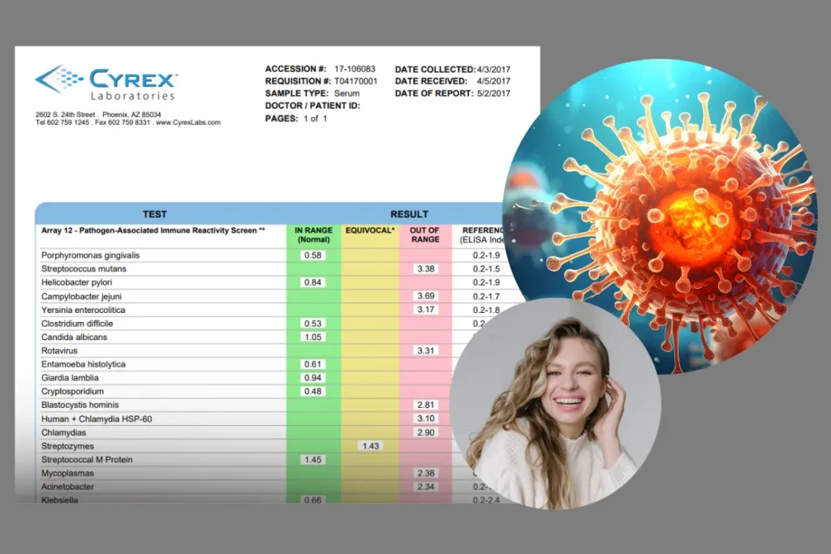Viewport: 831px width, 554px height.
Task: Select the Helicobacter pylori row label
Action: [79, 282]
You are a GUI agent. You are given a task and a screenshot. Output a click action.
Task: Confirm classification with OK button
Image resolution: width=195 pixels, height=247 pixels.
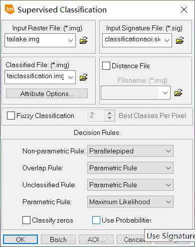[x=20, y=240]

---

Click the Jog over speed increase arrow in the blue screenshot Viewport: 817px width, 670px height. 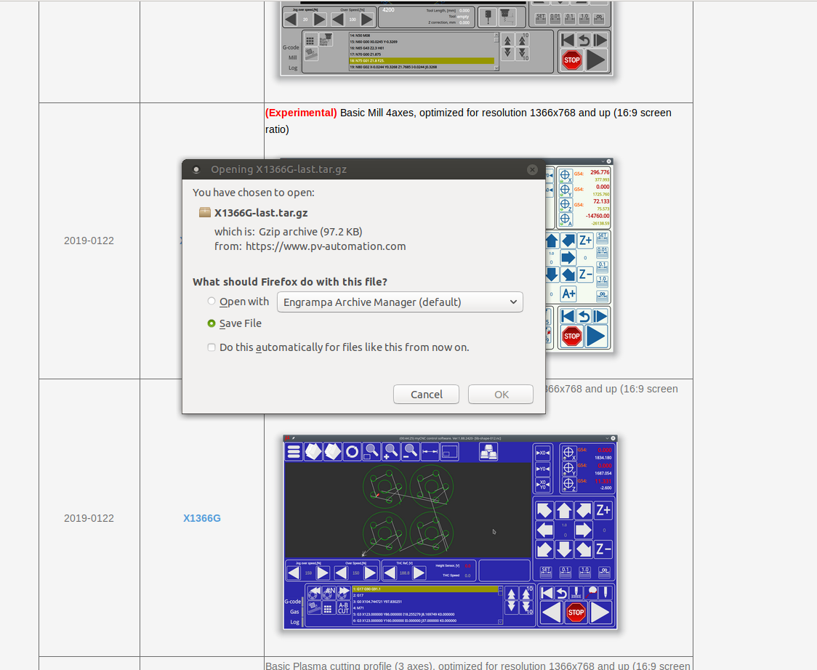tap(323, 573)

Aim of the exercise → Reproduce the items from the line containing "Viewport: 831px width, 554px height." through the line containing "[x=20, y=240]", inclusive, leaving out the pictures.

Output below →
Viewport: 831px width, 554px height.
Task: Select the Helicobacter pylori row label
Action: [79, 282]
You are a GUI agent. You are given a task and a screenshot. Output a click action.
Task: Confirm classification with OK button
Image resolution: width=195 pixels, height=247 pixels.
[x=20, y=240]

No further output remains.